Emek Partisi (EMEP)  Sakarya İl Başkanı Tuncay Demirtaş, 5 Ekim Dünya Öğretmenler Günü dolayısıyla yayımladığı mesajda, yaşam koşulları her geçen gün kötüleşen öğretmenleri daha insanca bir yaşam, demokratik bir ülke için birlik ve mücadeleye çağırdı.

Demirtaş'ın yazılı açıklaması şöyle:

"Saygıdeğer Eğitim Emekçileri, binbir zorlukla ve gelecek endişesiyle karşıladığınız 5 Ekim Dünya Öğretmenler Günü'nüz kutlu olsun!.

En ağır bedelleri ödeyerek kazandığınız sendikal örgütlenme hakkı, grev ve toplu sözleşme hakkı olmaksızın iktidar ve sermaye sistemi güdümlü sözde sendikalar tarafından sürekli aşındırılmaktadır. O kadar ki anti demokratik mevzuatla tek yetkili iktidar yanlısı sözde sendikal konfederasyon; yürütmenin başı, otokrat ve tek yetkili AKP Genel Başkanı- Cumhurbaşkanı ile basına kapalı toplantı yapıyor. Gelecekte faşist kurumsal rejim hesapları içinde olduğu düşünülen iktidarın tek otoritesinin bu adımı sendikal çoğulculuk açısından da hayra alamet olmayabilir."

"SENDİKAL BÜROKRASİNİN İHANETİ" 

"Düzenle bütünleşmiş sendikal bürokrasinin emekçilere yapmayacağı ihanet yoktur. En son marifetleri, sözde karşı çıktıkları toplusözleşme taslağını iktidardan geldiği haliyle imzalamak olmuştur ki bu gelecek açısından önemsiz bir ayrıntı bile olabilir.
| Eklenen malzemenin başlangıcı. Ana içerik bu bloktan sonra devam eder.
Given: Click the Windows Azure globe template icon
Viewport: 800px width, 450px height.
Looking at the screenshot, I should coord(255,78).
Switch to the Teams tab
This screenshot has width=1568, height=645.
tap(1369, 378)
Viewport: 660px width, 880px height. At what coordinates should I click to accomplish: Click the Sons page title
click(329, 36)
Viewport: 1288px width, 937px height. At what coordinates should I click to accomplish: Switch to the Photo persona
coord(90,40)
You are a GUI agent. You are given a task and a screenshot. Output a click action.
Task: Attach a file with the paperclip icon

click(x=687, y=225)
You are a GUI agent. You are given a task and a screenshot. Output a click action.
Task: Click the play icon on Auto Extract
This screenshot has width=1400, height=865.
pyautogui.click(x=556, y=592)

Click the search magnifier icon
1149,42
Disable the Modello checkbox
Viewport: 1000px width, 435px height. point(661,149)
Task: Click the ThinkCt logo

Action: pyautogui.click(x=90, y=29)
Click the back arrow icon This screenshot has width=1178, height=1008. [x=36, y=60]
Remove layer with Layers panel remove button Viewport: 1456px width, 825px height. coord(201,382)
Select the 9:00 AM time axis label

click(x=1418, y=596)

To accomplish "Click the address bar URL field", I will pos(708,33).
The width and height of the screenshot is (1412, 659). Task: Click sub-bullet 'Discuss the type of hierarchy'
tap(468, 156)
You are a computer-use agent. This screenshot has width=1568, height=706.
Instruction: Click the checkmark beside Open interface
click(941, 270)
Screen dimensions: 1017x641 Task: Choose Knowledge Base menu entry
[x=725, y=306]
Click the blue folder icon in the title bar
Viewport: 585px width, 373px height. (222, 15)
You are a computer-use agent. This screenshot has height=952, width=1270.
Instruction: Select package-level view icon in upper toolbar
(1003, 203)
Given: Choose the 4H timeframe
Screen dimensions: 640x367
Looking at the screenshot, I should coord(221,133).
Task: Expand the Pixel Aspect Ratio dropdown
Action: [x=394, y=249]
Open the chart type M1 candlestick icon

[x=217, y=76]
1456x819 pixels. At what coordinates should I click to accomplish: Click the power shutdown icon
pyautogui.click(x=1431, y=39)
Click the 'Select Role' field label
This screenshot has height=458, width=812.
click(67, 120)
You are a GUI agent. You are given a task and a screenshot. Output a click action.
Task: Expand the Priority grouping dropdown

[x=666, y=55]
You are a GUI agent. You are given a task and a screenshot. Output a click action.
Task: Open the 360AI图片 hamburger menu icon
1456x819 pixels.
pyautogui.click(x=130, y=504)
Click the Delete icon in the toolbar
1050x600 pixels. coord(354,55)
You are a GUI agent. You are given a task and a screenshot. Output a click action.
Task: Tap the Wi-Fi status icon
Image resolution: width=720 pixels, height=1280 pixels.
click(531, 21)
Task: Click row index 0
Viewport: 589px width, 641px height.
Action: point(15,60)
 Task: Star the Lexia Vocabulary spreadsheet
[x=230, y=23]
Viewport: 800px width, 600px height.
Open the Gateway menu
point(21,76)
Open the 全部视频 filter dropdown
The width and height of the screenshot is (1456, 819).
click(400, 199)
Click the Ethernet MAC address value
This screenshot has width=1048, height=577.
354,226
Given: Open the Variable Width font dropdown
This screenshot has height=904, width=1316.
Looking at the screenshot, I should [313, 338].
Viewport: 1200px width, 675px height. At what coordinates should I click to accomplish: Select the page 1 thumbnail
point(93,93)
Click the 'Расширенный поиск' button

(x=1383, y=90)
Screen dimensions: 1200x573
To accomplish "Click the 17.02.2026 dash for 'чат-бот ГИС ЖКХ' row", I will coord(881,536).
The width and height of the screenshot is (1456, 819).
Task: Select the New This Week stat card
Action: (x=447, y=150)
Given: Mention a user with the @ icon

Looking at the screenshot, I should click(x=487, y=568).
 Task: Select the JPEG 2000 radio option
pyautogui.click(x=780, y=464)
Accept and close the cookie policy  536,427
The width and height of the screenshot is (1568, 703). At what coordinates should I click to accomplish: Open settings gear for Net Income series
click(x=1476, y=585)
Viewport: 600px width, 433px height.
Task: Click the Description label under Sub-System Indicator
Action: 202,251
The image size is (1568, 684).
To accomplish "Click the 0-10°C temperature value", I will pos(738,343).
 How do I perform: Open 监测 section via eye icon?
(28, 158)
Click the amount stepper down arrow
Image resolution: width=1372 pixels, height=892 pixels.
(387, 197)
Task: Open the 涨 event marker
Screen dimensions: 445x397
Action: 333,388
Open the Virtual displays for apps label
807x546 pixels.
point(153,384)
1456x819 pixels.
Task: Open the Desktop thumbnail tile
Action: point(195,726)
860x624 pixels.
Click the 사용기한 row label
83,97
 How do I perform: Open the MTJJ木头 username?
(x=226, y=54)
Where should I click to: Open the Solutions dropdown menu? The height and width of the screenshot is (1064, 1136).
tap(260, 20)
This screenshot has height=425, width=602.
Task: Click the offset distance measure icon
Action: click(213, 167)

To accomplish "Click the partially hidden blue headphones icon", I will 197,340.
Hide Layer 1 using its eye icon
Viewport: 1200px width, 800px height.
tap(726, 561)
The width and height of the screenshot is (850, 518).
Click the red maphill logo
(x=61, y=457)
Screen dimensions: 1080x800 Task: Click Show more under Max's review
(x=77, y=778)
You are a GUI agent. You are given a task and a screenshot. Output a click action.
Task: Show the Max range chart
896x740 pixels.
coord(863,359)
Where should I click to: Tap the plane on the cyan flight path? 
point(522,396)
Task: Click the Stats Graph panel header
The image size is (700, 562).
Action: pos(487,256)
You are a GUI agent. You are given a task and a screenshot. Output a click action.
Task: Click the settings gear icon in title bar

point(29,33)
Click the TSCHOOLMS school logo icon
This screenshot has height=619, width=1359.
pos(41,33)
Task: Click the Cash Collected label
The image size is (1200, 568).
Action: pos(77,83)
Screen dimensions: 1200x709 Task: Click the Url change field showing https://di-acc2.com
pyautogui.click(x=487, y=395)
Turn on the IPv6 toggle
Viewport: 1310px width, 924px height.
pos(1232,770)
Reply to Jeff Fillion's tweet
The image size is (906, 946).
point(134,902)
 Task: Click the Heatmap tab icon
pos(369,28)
657 sayılı yasa değişiklikleri planları ile kamu emekcilerinin iş güvencesini sürekli gündemde tutan neoliberal iktidar, kıdem tazminatı ve emeklilik ikramiyelerini de sırayla ortadan kaldırmanın hayalini kurmaktadır. Çünkü ultra neo liberal dinci-faşist sermaye iktidarı,  yandaş tekelci sermayeye aktardığı bütün iç-dış finansal olanaklarının,  devasa vergi aflarının, ilk işe alımlarda patronların sgk prim ve maaş ödemelerini yüklenmenin yarattığı kamusal bütçe açıklarını, emekçilerin yaşlılık  güvenceleri dahil bütün kazanılmış haklarını ortadan kaldırarak, sermayenin finans faiz yükünü emekçilerin sırtına yıkarak azaltmayı planlamaktadır. Bu ise hem sermayenin emekçiler karşısında "kutsal" ve "büyük" neoliberal ideolojik başarısının ödülü hem de "azaltılmış risk" nedeniyle sermayeye yeni ve yüksek "kredibilite" demektir.

Pandemi de dünyanın en fazla kapanan ülkelerinden olmamıza rağmen on-line eğitimin bir türlü rasyonalize edilememesi, yoksul aile çocuklarının eğitime erişememesi, erişilen eğitimin katılımının denetlenmemesi iktidarın kamusal alanı ve yüzbinlerce çocuğu fırsat eşitsizliğinin mağduru olarak feda etmesi; bilinçli neoliberal gelecekteki ucuz işgücü master panları doğrultusunda gerçekleşmiştir. Sosyal sınıf ve statü aidiyetin kadar eğitim." 

YÜZ YÜZE EĞİTİMDEKİ RİSK

"Yüz yüze eğitim de bin bir kaos ve önlemsizlikle başlamış, enfeksiyon ve temas karantinaları sonucu kapanan sınıflarla yüksek oranlı fiilen on-line eğitime dönülmüştür.

Öğretmen ve öğrencileri koruyucu önlemlerin ya çok az ya da hiç olmadığı kalabalık sınıf ve okullarda bulaş ve enfeksiyon riski yani yaşamsal riskler sürmektedir. 

Bilemediğimiz bir çok idari, siyasal özlük sorunlarını günlük yaşayan ve intihar örnekleriyle canımızı yakarak sisteme ve sahiplerine öfkemizi arttıran atanamayan, ücretli, sözleşmeli tanımlarıyla maddi-manevi devlet eliyle derin eşitsizligin kölesi olan ve yaşam standartları sürekli gerileyen, iş güvencesi tartışılan öğretmenlerimizi 5 Ekim Dünya Öğretmenler Günü'nde daha insanca bir yaşam, demokratik bir ülke için birlik ve mücadeleye çağırıyoruz

Emek Partisi eğitim emekçilerinin haklı ve meşru bütün girişim ve eylemlerinin daima yanında olacaktır."